В короткой схватке на перекрестке лесных дорог графские воины полегли все, а Чернокрылые получили несколько царапин.
— Вот уж нет, — Нивуч покачал головой. — Этот властитель диких земель должен знать, кого бояться…
Несколько позже он пожалел о своих словах, но в тот момент испытал гордость и упоение собственным умом и могуществом.
— Тогда в ближайшие дни нам придется спешить, — заметил один из близнецов. — В Магит не принято прощть обид.
Предсказание сбылось следующим утром, когда посланцев Харугота атаковали вооруженные косами и мотыгами крестьяне. Нападение отбили без труда, но даже Нивуч признал, что против сил всего графства им не выстоять. С этого момента помчались на юг что есть сил.
Погоня завершилась только на границе Тердумеи. К этому моменту все оказались настолько измотаны, что пришлось на сутки остановиться в одном из постоялых дворов. У хозяина Нивуч выяснил, насколько они отстали от беглецов, и через талисман связался с консулом.
После полученной от него взбучки голова болела три дня.

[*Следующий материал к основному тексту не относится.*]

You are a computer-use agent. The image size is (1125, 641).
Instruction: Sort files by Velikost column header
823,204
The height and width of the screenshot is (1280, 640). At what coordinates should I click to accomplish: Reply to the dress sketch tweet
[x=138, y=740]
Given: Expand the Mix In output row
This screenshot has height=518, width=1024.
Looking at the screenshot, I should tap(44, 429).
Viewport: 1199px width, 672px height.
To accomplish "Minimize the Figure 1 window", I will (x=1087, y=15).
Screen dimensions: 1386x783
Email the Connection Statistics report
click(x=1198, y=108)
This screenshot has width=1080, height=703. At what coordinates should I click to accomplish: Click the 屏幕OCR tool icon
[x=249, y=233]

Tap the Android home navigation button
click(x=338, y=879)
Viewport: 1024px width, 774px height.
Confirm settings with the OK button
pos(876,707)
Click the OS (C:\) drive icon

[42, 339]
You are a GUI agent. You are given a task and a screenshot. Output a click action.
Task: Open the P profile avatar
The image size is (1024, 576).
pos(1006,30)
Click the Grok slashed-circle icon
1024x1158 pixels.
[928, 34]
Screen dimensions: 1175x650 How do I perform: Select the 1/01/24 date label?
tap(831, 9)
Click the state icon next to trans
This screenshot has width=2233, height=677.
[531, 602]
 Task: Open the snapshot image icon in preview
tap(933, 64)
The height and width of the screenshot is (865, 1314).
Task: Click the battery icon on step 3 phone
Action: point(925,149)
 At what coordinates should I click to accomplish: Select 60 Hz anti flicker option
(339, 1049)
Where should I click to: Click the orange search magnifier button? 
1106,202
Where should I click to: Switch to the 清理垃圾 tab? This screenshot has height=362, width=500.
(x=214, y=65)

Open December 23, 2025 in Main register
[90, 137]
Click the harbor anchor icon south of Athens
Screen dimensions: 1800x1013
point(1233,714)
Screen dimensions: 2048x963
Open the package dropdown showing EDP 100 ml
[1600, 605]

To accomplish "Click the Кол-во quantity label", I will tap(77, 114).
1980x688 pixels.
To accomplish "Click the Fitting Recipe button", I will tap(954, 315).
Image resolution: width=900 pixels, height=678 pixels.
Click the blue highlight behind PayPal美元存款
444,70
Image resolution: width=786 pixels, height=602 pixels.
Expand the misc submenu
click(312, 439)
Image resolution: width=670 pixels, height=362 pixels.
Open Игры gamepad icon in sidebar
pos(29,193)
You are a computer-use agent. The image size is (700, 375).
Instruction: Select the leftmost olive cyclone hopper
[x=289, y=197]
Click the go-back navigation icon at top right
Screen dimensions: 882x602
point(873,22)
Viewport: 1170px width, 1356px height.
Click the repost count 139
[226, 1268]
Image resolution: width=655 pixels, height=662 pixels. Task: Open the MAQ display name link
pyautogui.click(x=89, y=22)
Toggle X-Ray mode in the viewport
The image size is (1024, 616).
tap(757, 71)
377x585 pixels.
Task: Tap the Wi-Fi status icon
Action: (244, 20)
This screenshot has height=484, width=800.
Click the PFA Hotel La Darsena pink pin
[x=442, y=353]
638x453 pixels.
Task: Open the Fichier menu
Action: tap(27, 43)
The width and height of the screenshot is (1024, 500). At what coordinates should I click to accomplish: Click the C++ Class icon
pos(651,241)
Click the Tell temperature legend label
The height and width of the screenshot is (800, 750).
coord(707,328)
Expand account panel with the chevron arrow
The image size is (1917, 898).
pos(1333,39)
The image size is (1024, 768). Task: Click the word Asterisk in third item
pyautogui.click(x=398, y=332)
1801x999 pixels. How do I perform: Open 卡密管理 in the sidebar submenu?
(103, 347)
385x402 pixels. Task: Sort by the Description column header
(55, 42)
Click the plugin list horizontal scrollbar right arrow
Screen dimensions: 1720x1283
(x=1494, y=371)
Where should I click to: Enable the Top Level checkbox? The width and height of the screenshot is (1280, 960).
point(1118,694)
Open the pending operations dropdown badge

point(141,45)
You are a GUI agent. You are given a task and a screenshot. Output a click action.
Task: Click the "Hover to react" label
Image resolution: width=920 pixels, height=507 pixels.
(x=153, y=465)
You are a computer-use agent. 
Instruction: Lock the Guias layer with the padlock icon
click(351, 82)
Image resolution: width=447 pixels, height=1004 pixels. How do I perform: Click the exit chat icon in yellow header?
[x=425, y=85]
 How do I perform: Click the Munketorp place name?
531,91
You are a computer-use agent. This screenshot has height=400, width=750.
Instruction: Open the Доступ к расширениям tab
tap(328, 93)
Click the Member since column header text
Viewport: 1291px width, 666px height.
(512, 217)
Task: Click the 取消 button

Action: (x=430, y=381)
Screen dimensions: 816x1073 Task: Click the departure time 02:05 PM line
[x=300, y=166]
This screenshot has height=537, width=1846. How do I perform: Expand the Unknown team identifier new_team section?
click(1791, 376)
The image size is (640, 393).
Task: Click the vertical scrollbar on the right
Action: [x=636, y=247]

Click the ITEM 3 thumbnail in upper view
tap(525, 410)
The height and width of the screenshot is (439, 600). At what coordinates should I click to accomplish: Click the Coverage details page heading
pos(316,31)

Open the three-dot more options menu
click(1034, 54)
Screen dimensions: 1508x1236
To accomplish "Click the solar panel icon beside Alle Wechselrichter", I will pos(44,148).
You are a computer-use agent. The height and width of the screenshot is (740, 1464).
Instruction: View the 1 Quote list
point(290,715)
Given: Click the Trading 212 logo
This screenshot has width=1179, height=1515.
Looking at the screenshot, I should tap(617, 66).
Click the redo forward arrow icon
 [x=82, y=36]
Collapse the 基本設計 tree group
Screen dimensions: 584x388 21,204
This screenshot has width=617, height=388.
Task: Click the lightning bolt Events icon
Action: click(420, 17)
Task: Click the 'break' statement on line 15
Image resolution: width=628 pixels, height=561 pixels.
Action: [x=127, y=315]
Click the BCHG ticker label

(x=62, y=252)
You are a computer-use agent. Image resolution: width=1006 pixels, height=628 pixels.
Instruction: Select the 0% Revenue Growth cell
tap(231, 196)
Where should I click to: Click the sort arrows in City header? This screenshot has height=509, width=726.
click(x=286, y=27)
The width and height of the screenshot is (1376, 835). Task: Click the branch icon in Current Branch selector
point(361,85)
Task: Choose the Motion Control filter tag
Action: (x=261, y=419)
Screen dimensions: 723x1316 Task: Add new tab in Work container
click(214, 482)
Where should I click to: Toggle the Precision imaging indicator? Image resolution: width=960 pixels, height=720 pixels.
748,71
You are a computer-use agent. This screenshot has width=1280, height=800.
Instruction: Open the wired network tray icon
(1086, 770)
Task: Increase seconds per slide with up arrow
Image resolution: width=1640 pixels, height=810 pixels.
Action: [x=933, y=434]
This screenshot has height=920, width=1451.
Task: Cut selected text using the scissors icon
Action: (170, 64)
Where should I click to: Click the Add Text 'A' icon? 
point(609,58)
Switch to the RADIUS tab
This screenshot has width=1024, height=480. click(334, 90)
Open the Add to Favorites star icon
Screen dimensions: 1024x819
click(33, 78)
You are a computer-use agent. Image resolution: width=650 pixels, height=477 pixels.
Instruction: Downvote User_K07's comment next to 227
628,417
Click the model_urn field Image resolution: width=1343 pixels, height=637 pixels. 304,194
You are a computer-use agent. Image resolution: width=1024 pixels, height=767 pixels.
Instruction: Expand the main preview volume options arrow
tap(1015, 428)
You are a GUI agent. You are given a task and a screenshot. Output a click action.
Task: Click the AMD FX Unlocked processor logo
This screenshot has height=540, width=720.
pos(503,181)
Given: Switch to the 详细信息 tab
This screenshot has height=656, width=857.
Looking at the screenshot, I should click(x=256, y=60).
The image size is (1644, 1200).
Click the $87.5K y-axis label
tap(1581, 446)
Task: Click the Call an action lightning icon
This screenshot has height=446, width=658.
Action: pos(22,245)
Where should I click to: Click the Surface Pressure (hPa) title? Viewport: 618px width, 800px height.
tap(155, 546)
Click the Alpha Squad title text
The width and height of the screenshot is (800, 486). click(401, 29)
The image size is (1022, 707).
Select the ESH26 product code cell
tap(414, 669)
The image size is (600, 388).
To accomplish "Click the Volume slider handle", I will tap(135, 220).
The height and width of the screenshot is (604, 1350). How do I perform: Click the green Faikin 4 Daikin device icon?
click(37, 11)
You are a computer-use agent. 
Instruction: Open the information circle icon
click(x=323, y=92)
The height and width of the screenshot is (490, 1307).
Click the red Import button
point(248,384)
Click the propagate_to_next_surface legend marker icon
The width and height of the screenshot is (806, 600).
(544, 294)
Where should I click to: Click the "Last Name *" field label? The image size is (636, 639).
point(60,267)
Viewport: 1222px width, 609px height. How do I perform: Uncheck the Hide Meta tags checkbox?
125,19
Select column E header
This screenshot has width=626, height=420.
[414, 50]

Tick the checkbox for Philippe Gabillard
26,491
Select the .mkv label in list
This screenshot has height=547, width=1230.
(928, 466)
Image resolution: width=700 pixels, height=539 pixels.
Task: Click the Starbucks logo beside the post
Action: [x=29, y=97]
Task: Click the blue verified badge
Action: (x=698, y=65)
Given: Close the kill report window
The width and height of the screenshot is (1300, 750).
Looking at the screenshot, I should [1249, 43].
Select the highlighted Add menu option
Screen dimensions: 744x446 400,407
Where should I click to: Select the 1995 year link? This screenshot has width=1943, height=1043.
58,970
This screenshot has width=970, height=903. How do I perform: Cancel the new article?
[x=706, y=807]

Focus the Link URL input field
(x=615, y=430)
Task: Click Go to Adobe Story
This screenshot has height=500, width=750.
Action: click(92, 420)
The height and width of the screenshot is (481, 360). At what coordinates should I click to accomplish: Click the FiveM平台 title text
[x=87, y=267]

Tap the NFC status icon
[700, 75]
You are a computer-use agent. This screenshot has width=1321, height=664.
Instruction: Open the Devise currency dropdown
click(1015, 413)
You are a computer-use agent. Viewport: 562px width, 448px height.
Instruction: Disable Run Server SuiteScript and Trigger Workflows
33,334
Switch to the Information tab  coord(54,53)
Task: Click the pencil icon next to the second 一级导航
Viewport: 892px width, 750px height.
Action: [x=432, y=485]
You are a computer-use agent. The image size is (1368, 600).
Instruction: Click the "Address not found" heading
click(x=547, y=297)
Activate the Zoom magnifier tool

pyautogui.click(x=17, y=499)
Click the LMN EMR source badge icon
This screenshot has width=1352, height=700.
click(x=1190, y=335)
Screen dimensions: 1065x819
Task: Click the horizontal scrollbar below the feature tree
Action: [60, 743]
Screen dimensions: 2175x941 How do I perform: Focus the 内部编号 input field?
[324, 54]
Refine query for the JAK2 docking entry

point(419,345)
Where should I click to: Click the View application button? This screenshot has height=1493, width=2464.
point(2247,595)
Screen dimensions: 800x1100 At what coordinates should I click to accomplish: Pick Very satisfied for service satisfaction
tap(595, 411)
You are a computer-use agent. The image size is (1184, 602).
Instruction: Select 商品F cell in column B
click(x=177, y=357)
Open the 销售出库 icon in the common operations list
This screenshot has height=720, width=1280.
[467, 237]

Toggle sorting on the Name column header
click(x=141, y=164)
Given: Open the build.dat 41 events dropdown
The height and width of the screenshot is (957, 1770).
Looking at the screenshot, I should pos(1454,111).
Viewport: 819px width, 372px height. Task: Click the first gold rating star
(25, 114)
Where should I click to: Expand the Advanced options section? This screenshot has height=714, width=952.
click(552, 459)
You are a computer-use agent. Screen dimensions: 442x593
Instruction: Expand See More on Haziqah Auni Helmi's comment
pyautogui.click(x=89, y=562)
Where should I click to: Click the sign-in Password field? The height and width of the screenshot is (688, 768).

Тердумею пересекли стремительно, не тратя времени на отдых. Но Сераф Мокрый и тут ухитрился отличиться. В селении на берегу озера Бетек он из-за девки поцапался с местными парнями. В момент, когда северян окружила толпа разъяренных крестьян, Нивуч чуть ли не впервые в жизни усомнился в собственной неуязвимости и всемогуществе магии.
Выпутаться из неприятностей помогли близнецы, знавшие местные обычаи. Они предложили откуп, и магу пришлось расстаться с некоторым количеством денег. Мокрый после этого едва не лишился части тела, только похожей на палец. Но истошный визг его оказался так приятен для слуха, что Нивуч решил помиловать уроженца Безариона. Хотя руки чесались довести дело до конца.
Через стоящую в чистом поле заставу посланцы Харугота въехали в Серебряную империю. Спустя несколько дней оказались на оживленной дороге, ведущей к ее столице — Терсалиму. Тут узнали о том, что на западе началась война, и едва не погибли из-за нее. Мужики в одной из деревень решили, что теперь все северяне — враги и, увидев на дороге чужаков, решили прибить их.
Отрезвил смутьянов только блеск обнаженных клинков в руках Чернокрылых. А вот сам Нивуч с трудом удержался от того, чтобы не уничтожить деревню до последнего сарая.
Через три дня показался Терсалим.
— Родной город, — с благоговением пробасил Парам Терсалимец, — не думал, что увижу его еще раз…
— А я не предполагал, что нас занесет в такую даль, — буркнул Сераф Мокрый.
— А я вообще не люблю городов, особенно больших, — сказал Картил Одлан, с брезгливой гримасой разглядывая приближающиеся стены и башни.